I personally think texts simply recognize and make use of certain


conditions and respond to them. They provide an easier way to react to
any situation, question, advice and help.The major elements of
rhetorical theory are the rhetorical situation, the audience, the proofs,
and the 5 cannons of rhetoric: invention, argument, style, memory and
delivery. For example, in class my group had the example where there
was an tree. On that tree, trunk was the "argument" and then the
branches were all the possible results of what the outcome could be
from the argument like, fighting, walking away, blaming someone else,
let it go, forgive and forget, etc. Without the argument, there wouldn't
be any of those outcomes. The outcomes are in response to the
argument that happened. They are the reactions people would have in
the situation of an argument. You can't have someone walk away or
blame it on someone else before the argument even happens, because
that wouldn't make any sense.
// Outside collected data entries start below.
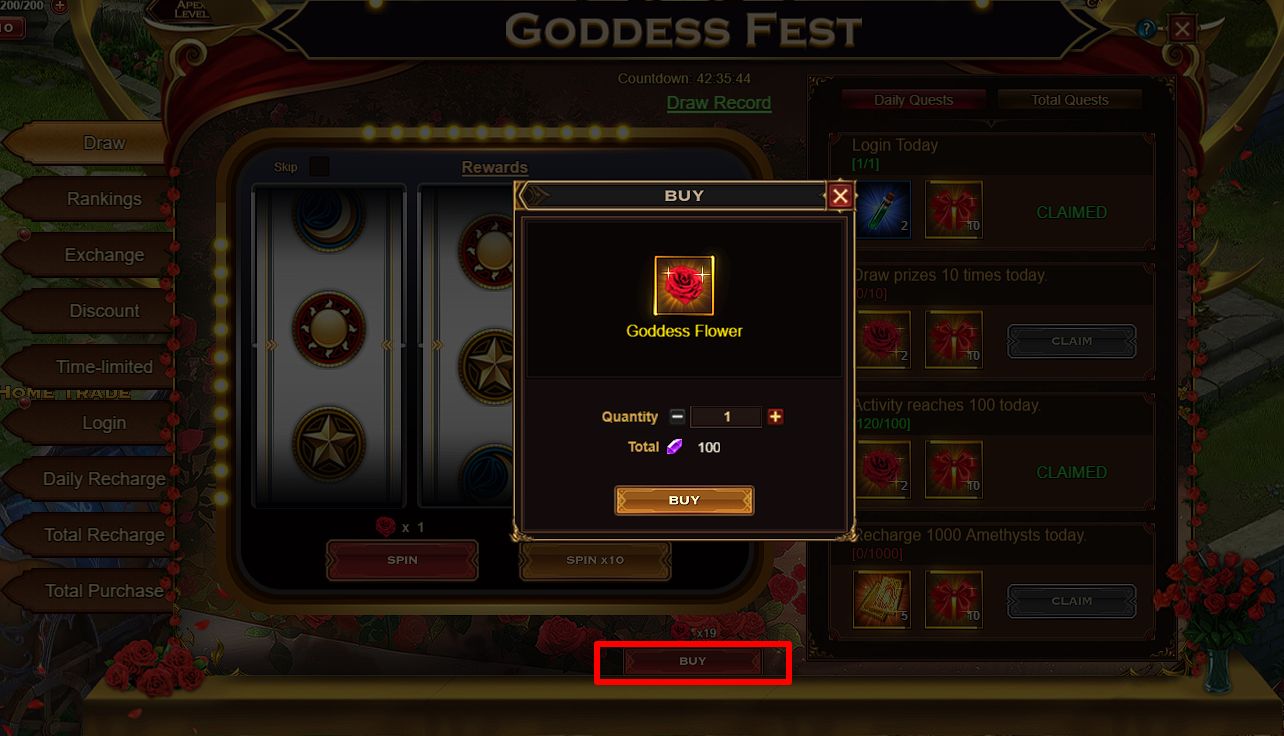This screenshot has height=736, width=1284.
Task: Open the help question mark icon
Action: coord(1146,29)
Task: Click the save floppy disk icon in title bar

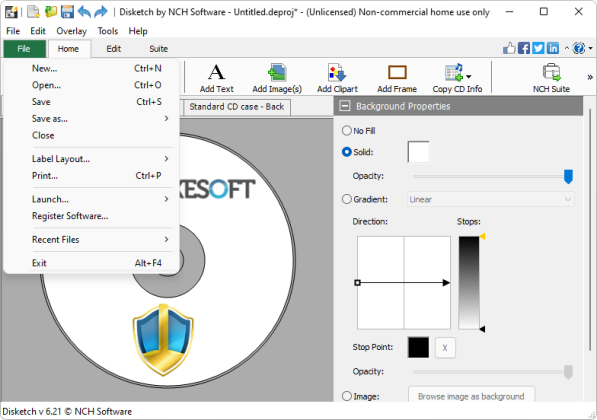Action: click(x=67, y=12)
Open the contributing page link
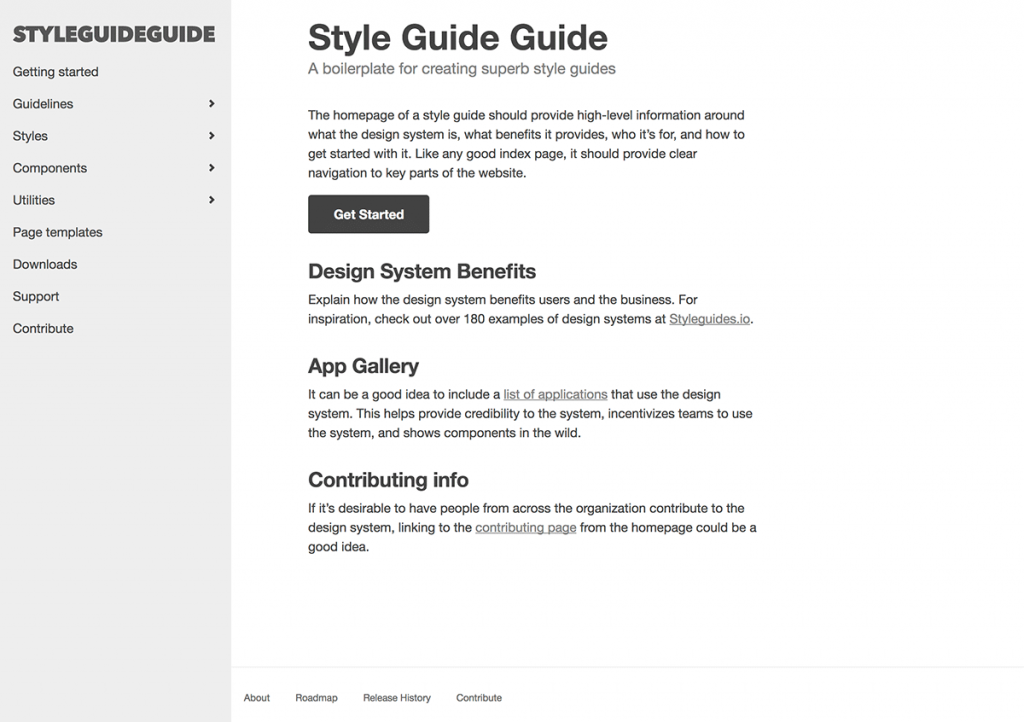Screen dimensions: 1024x722 tap(525, 527)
Richard Vatz's says exigences, audiences
and constraints are created by rhetors who choose to activate them by
inscribing them into their texts, but Bitzer thinks exigences, audiences,
and constraints exist as a priori categories, before a rhetor chooses to
produce a text. Think about it, would there be any reason to writing if
you knew nobody would ever read it? There wouldn't really be a point.
The text is in response to something that will help or give advice in
some type of situation or another.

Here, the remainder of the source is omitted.